Redskins owner Dan Snyder said: "Sammy Baugh embodied all we aspire to at the Washington Redskins. He was a competitor in everything he did and a winner. He was one of the greatest to ever play the game of football and one of the greatest the Redskins ever had. My thoughts and prayers are with his family tonight."
Mr. Baugh, a superb passer who played for the Redskins from 1937 to 1952 and helped revolutionize the quarterback position, shared a distinction as the greatest professional athlete in D.C. history with Walter Johnson, a Hall of Fame pitcher for the original Senators.
After retiring as a player, Mr. Baugh visited the District only occasionally, preferring to stay on his 7,600-acre ranch in Rotan, about 95 miles south of Lubbock.
"Most of the people I knew in Washington are probably dead," Mr. Baugh told biographer Dennis Tuttle some years ago.
During his Redskins career, Mr. Baugh was widely known as "Slingin' Sam," but the nickname actually came from his baseball skills. He was a hard-throwing infielder at Texas Christian University and in the St. Louis Cardinals' farm system, and at one time, Mr. Baugh said, "Everybody thought I was better at baseball than football."

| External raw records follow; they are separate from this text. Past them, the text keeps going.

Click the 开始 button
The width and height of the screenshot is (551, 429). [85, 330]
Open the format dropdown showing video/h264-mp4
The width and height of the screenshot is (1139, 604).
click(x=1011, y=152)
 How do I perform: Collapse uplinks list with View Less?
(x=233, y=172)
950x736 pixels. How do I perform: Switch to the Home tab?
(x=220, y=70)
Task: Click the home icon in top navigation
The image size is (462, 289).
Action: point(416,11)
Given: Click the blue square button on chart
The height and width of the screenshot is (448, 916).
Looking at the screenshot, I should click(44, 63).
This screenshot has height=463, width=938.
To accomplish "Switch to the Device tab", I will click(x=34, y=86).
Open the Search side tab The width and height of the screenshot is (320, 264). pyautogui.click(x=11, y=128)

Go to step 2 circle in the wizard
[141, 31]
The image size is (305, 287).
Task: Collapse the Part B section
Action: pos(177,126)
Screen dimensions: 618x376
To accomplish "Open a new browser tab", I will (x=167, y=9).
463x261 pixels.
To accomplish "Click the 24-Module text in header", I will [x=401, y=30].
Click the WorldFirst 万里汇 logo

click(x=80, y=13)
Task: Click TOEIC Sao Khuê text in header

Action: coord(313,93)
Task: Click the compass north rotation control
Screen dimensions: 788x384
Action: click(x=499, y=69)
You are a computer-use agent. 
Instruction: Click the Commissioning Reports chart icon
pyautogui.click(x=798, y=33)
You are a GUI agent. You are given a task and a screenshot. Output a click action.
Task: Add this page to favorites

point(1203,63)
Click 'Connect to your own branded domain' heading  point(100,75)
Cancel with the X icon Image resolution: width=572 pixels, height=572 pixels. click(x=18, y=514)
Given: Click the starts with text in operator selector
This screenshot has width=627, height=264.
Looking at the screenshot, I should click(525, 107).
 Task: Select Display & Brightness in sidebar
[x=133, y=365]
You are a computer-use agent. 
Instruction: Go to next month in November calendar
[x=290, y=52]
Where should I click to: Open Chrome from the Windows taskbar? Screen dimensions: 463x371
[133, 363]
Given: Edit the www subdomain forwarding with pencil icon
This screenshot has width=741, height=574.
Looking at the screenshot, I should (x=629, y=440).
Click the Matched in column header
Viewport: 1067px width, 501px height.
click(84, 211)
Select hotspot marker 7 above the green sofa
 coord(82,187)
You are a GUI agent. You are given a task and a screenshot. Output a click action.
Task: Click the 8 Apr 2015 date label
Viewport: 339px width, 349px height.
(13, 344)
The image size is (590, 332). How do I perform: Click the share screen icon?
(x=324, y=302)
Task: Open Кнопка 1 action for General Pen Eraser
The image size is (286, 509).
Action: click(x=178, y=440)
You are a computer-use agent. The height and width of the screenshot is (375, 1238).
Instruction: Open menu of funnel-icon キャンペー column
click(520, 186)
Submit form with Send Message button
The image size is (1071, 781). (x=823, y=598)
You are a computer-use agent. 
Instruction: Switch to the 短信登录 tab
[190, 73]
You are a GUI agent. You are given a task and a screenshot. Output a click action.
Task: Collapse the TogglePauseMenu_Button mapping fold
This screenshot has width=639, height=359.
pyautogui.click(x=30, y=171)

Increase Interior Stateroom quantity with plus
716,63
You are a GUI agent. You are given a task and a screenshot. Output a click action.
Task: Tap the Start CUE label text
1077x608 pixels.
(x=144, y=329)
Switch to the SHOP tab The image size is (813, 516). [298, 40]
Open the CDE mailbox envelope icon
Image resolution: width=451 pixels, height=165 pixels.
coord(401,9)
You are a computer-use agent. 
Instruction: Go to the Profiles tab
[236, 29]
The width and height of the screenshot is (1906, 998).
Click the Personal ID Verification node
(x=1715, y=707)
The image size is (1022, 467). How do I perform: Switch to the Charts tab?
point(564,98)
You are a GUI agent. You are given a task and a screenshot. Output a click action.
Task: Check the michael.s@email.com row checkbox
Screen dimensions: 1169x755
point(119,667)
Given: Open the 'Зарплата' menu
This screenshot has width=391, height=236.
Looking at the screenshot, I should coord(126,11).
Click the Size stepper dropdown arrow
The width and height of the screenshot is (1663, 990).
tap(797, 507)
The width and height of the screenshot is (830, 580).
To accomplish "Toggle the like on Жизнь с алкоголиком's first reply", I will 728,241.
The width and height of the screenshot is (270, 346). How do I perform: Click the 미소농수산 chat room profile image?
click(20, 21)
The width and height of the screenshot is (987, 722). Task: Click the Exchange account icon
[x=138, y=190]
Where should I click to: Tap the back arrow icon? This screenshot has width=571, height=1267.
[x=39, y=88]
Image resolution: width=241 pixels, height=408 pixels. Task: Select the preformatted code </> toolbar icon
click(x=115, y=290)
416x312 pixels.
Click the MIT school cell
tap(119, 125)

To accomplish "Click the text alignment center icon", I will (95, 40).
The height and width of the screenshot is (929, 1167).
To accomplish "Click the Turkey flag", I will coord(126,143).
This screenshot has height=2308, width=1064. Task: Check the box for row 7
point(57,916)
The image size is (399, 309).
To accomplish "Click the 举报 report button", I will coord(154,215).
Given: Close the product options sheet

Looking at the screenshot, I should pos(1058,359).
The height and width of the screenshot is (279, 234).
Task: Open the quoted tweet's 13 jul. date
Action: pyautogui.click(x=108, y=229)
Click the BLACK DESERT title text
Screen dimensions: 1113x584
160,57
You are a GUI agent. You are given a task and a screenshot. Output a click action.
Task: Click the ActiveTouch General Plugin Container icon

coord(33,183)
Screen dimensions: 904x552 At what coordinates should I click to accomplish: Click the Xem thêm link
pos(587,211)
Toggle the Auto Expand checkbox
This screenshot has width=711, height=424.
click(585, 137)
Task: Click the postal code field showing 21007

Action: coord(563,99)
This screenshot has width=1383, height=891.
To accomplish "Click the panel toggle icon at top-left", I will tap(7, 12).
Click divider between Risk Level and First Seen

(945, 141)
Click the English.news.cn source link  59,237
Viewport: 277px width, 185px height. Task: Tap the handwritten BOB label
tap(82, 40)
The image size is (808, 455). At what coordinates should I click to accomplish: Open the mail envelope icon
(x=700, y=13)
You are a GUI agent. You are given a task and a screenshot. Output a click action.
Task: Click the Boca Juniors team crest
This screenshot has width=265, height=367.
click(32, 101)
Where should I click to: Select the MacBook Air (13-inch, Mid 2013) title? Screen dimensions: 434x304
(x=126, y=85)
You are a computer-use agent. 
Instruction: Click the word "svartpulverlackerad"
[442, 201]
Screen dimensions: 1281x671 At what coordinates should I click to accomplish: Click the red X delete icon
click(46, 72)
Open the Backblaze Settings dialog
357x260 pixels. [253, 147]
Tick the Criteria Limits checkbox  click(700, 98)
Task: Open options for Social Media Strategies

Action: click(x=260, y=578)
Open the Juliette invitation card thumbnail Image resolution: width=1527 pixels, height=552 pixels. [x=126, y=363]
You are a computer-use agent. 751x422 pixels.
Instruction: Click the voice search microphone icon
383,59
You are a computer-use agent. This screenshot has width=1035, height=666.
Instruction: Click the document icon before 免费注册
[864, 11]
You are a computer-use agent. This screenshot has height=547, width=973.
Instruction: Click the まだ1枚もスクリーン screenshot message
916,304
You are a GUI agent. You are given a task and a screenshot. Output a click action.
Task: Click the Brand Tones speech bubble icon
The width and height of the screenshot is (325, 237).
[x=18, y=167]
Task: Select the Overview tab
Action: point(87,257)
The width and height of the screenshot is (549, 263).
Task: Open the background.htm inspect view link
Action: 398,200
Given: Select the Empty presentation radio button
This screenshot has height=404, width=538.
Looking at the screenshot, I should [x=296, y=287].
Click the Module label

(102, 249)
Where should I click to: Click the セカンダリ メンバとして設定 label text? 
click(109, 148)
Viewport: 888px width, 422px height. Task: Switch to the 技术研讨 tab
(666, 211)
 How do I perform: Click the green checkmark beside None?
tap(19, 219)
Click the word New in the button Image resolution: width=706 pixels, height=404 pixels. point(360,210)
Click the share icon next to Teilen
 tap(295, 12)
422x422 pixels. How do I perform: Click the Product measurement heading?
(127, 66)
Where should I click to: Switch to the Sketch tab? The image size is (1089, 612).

Mr. Baugh was the last surviving member of the inaugural class of the Pro Football Hall of Fame in Canton, Ohio, and he was also a charter member of the College Football Hall of Fame in South Bend, Ind. Before being drafted by the Redskins in 1937, he led TCU to a share of the national title in 1935, a record of 29-7-3 over three seasons and victories in the Sugar and Cotton bowls.
In college as well as his first seven seasons with the Redskins, Mr. Baugh was a tailback in the old single-wing offensive formation, as well as playing defensive back and punting in those days of limited substitutions.